Flyboy and Bill, however, hold the ultimate trump card:  their skills are unique and highly valued.  The two, therefore, are able to get away with quite a bit more than the rank-and-file soldiers or the weary scientists.

Indeed, one poignant scene—perhaps the most important in the film—involves a long monologue in which Flyboy tells Sarah Bowman that her attempts at finding a scientific solution are futile, and that he believes the zombie apocalypse is a divine curse visited upon man for his hubris:  having believed humans could solve all problems scientifically, they built a scientific Tower of Babel, challenging God’s Control over His Creation.  To remind us who is boss, God sent the zombie plague.

It’s perhaps the most traditionalist moment in the movie.  Flyboy urges Sarah to give up her ungodly quest to stop the zombies, and instead to join him and Bill on some secluded island somewhere, where they can return to a simpler life and make some babies (there’s no sexual connotations to this scene; Flyboy is just earnestly indicating that such is the way life ought to be).

The character of Dr. Matthew “Frankenstein” Logan is perhaps the gruesome, albeit hilarious, counterpoint to Flyboy’s traditionalist wisdom.  Logan conducts bloody, slipshod surgeries on zombies, but has also managed to train a zombie, Bub, to perform actions from his human life.  Bub is a former soldier—he salutes Captain Rhodes, and knows how to us a gun—and even learns to use a Walkman to listen to “Ode to Joy.”  Logan manages to subdue Rhodes with flippant humor and logic, as well as the remarkable nature of his findings.

However, everything falls apart near the end—a vindication of Flyboy’s philosophy.  Captain Rhodes guns down Dr.

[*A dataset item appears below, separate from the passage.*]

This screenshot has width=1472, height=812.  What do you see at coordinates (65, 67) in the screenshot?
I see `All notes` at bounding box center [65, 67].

Logan in a rage upon discovering that Frankenstein has been serving Bub the organs of fallen soldiers as a “reward” for good behavior.  Salazar, in the midst of a nervous breakdown, commits suicide-by-zombie, simultaneously luring a zombie horde into the subterranean base.  Rhodes goes bonkers, and in one of the more unintentionally humorous scenes, gets shot by Bubs (then ripped apart by zombies).

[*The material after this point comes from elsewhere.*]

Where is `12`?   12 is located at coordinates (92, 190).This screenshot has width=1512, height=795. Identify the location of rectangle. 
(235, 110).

The flick ends with Sarah, Flyboy, and Bill on an island in the Caribbean, enjoying the sweet life while the world shuffles on.

Overall, I enjoyed the movie, though I watched it while bumming off my neighbor’s WiFi during a brief Internet outage, so the buffering was intense (it took me about thirty minutes to watch the last ten of the film).  The zombies are the least scary part of the film, which was probably a unique feature in 1985, but is fairly predictable in zombie flicks and television shows today; rather, it’s the tension between the human survivors that make the film terrifying.  The first time Rhodes finally makes good on his promise to off a scientist, it’s startling and scary, because it’s so blunt, swift, and brutal (he shoots a scientist through the head at point-blank range when Flyboy says he refuses to fly away with Rhodes and his men, leaving the scientists to die).

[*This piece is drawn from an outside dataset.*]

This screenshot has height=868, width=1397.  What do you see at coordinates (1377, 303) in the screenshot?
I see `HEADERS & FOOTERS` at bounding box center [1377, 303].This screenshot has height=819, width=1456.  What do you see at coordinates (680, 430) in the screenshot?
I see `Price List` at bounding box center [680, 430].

That said, the gore is that beautiful, unsettling, practical effects style that only Tom Savini could do.  Gore does not interest me in a horror film—I mean, I’m not totally immune to its sickening qualities, I just don’t find it particularly scary or blood-curdling—but Savini’s practical effects are the gold standard.  They just have that look about them, the same way that Hammer Films have that look.

Day of the Dead isn’t quite as suspenseful and powerful as the originator of the series, 1968’s Night of the Living Dead, but it contains many of the same interpersonal conflicts and petty power struggles.  Instead of the hysterical and useless Barbara, Sarah attempts to be a strong-willed but unifying force, constantly nagging Captain Rhodes and her fellow scientists to get along (which Flyboy also fatalistically rejects as hopeless, as humans are destined to bicker and fight), pointing out the benefits of working together.  Unlike Night, however, Day ends a bit more happily, with at least some glimmer of hope.